= Bewbush & Ifield West (electoral division) =

Electoral division of West Sussex, England

Bewbush & Ifield West
Shown within West Sussex
| District: | Crawley |
| UK Parliament Constituency: | Crawley |
| Ceremonial county: | West Sussex |
| Electorate (2009): | 8425 |
County Councillor
Chris Oxlade (Lab)

Bewbush & Ifield West is an electoral division of West Sussex in the United Kingdom and returns one member to sit on West Sussex County Council.

==Extent==
The division covers the communities of Bewbush and West Ifield, which form part of the urban area of Crawley.
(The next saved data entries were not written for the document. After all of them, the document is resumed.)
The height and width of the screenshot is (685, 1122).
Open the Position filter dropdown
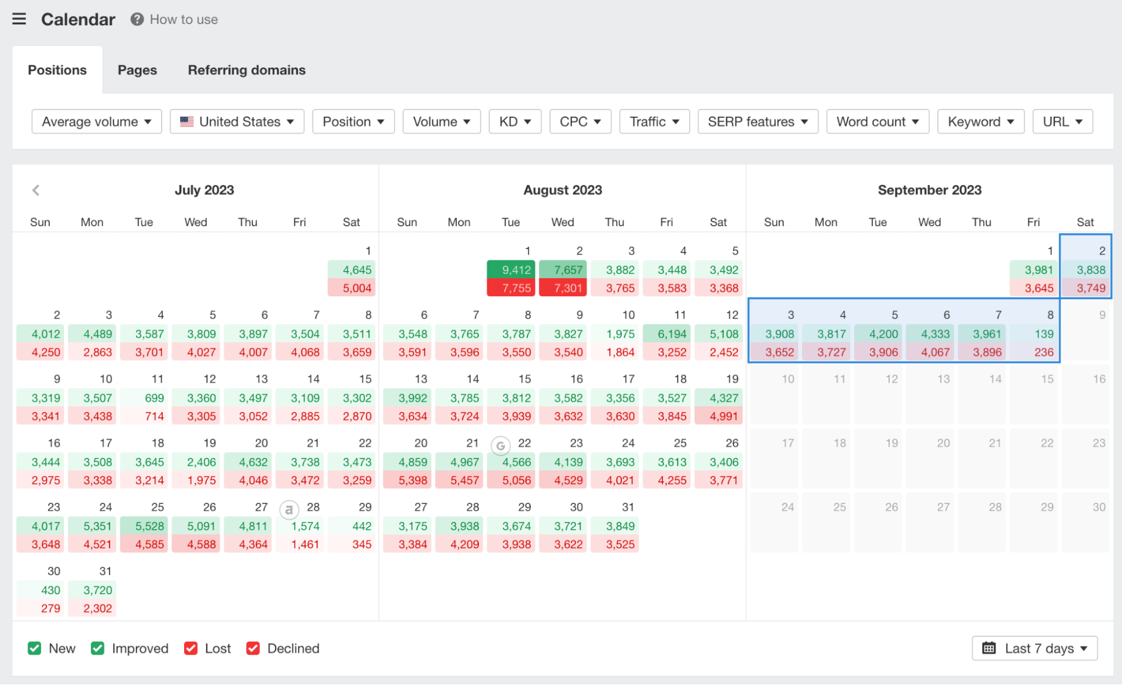pyautogui.click(x=353, y=121)
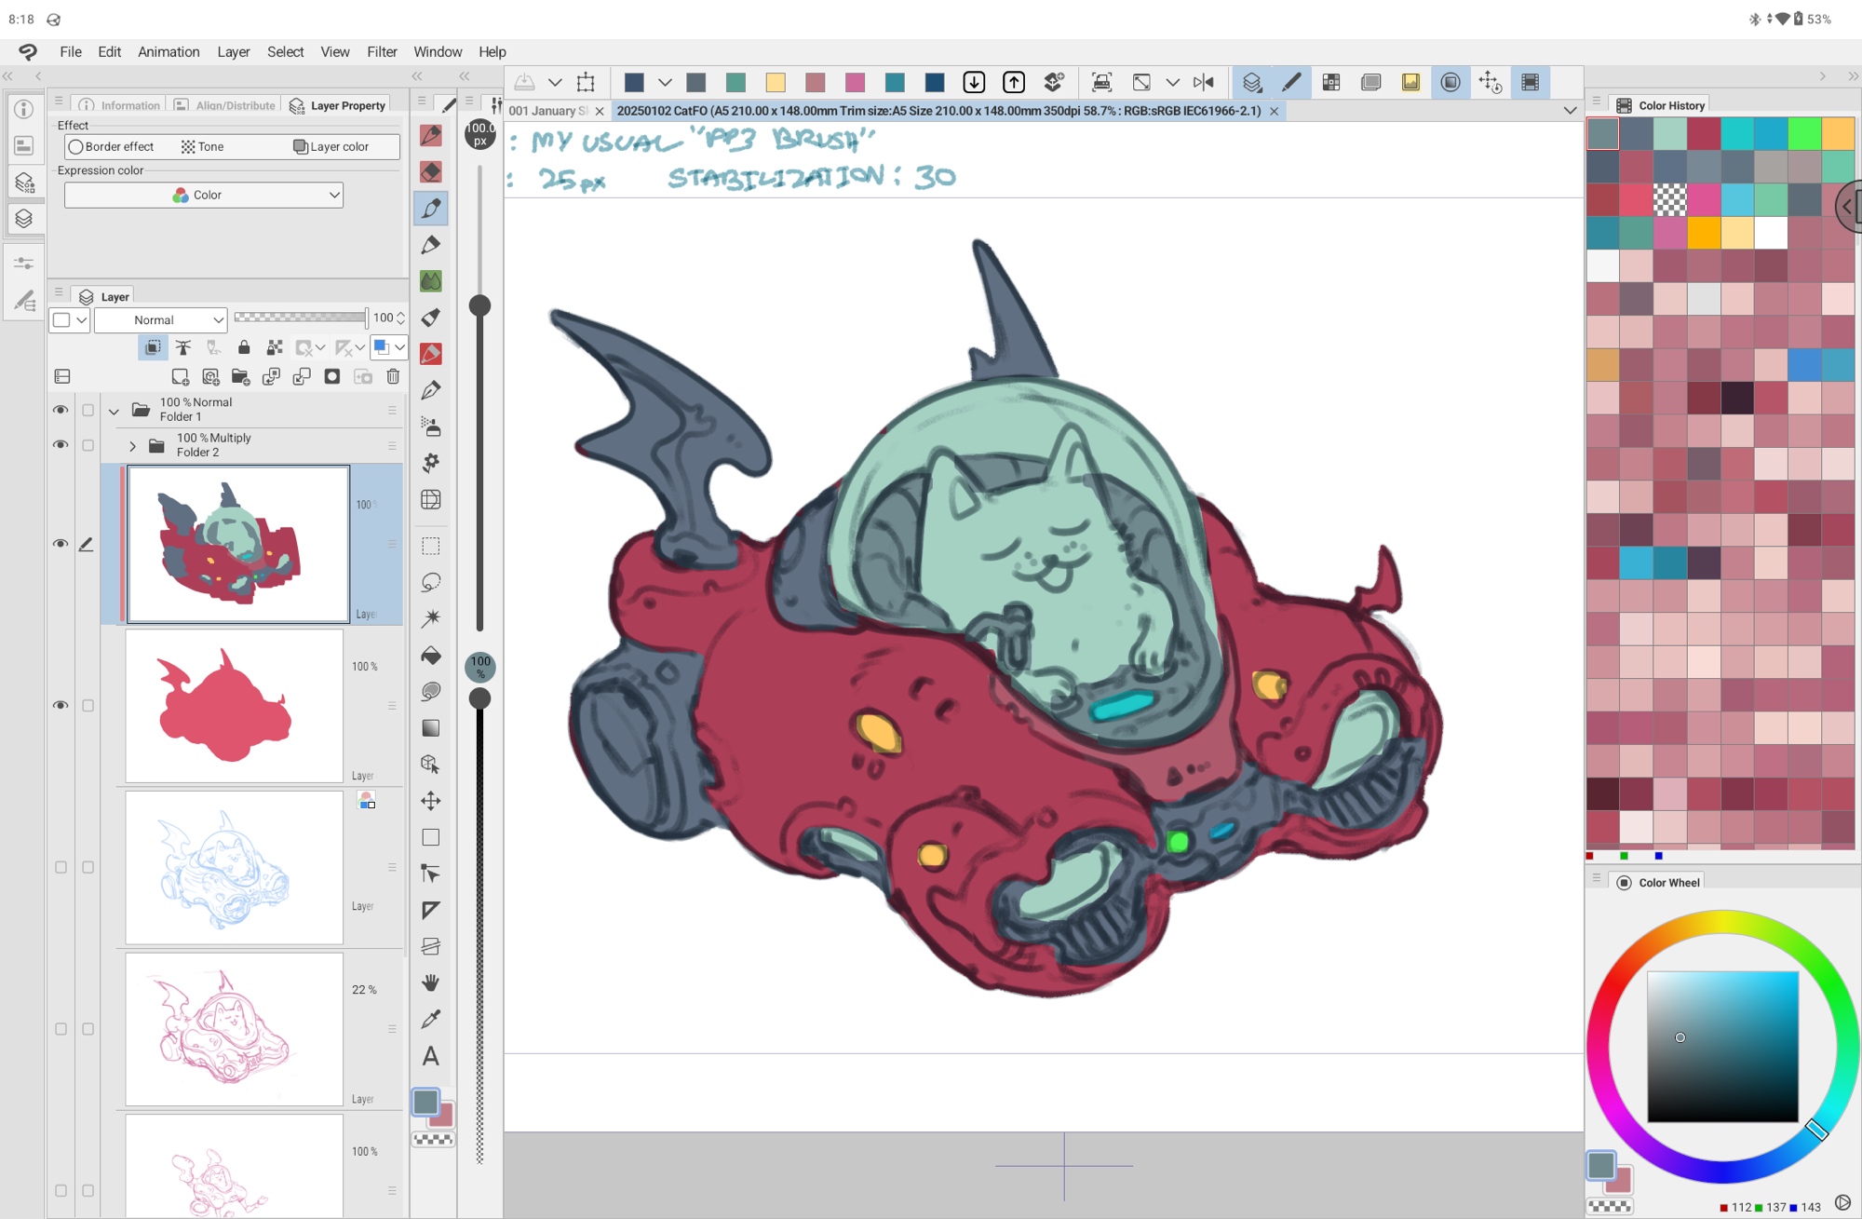Open the Expression color dropdown
1862x1219 pixels.
pos(204,195)
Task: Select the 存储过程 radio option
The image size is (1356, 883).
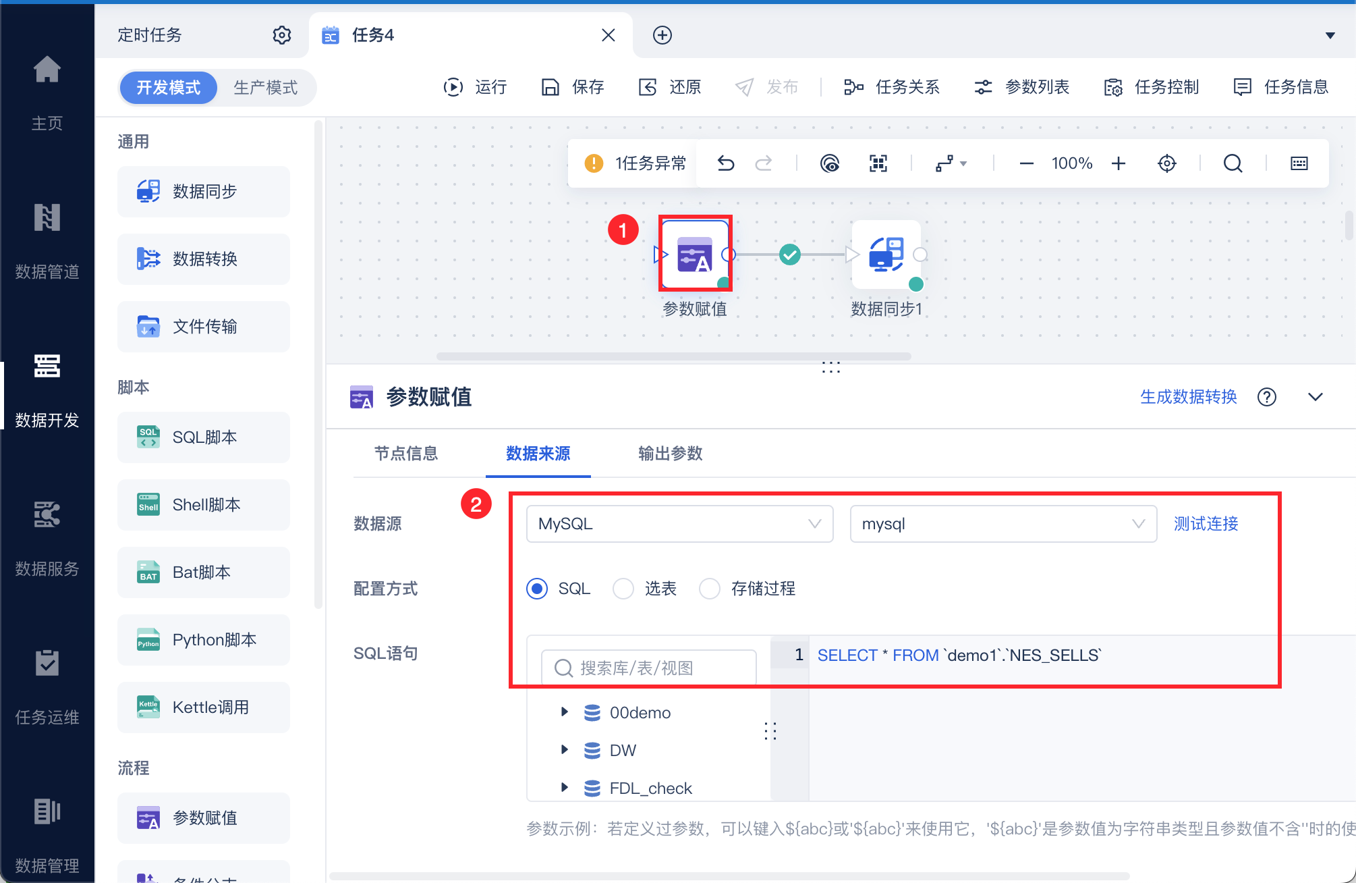Action: click(x=710, y=589)
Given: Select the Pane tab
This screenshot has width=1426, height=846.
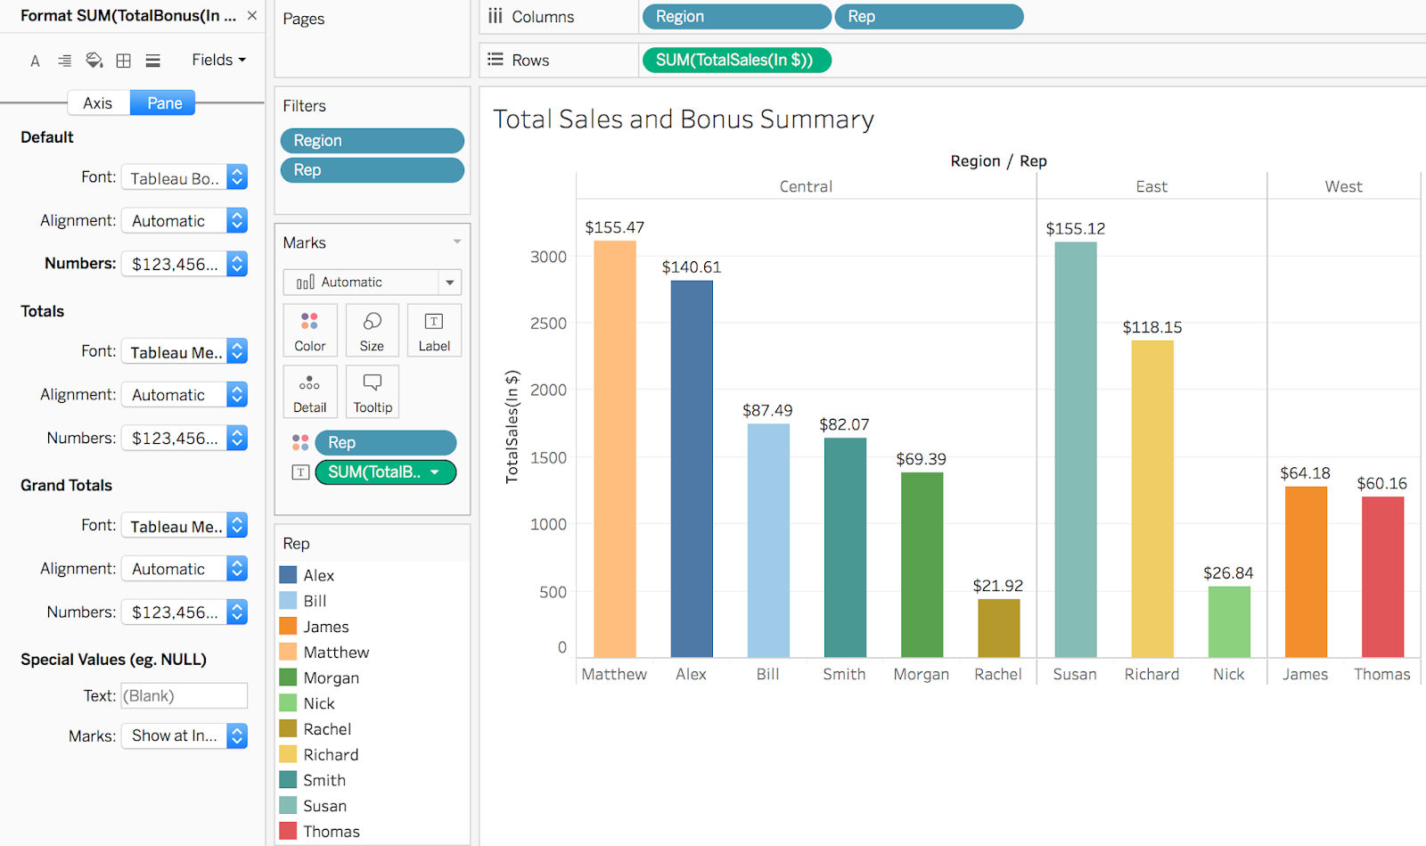Looking at the screenshot, I should click(x=162, y=102).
It falls entirely within the un-parished area of Crawley Borough and comprises the following borough wards: Bewbush Ward and the western part of Ifield Ward.

==Election results==
===2013 Election===
Results of the election held on 2 May 2013:

Bewbush & Ifield West
| Party |  | Candidate | Votes | % | ±% |
|---|---|---|---|---|---|
|  | Labour | Chris Oxlade | 927 | 48.6 | +12.6 |
|  | UKIP | Norman Aston | 492 | 25.8 | N/A |
|  | Conservative | Duncan Peck | 378 | 19.8 | −11.7 |
|  | Liberal Democrats | Lucy-Marie Nelson | 70 | 3.7 | −10.6 |
|  | Justice Party | Arshad Khan | 40 | 2.1 | −2.9 |
| Majority |  |  | 435 | 22.8 | +18.3 |
| Turnout |  |  | 1,907 | 22.5 | −6.0 |
|  | Labour hold |  | Swing |  |  |

===2009 Election===
Results of the election held on 4 June 2009:

Bewbush & Ifield West
| Party |  | Candidate | Votes | % | ±% |
|---|---|---|---|---|---|
|  | Labour | Chris Oxlade | 865 | 36.0 |  |
|  | Conservative | Adam Brown | 758 | 31.5 |  |
|  | Liberal Democrats | Edward Arnold | 344 | 14.3 |  |
|  | BNP | George Baldwin | 315 | 13.1 |  |
|  | Justice Party | Arshad Khan | 121 | 5.0 |  |
| Majority |  |  | 107 | 4.5 |  |
| Turnout |  |  | 2,403 | 28.5 |  |
|  | Labour win (new seat) |  |  |  |  |

This division came into existence as the result of a boundary review recommended by the Boundary Committee for England, the results of which were accepted by the Electoral Commission in March 2009.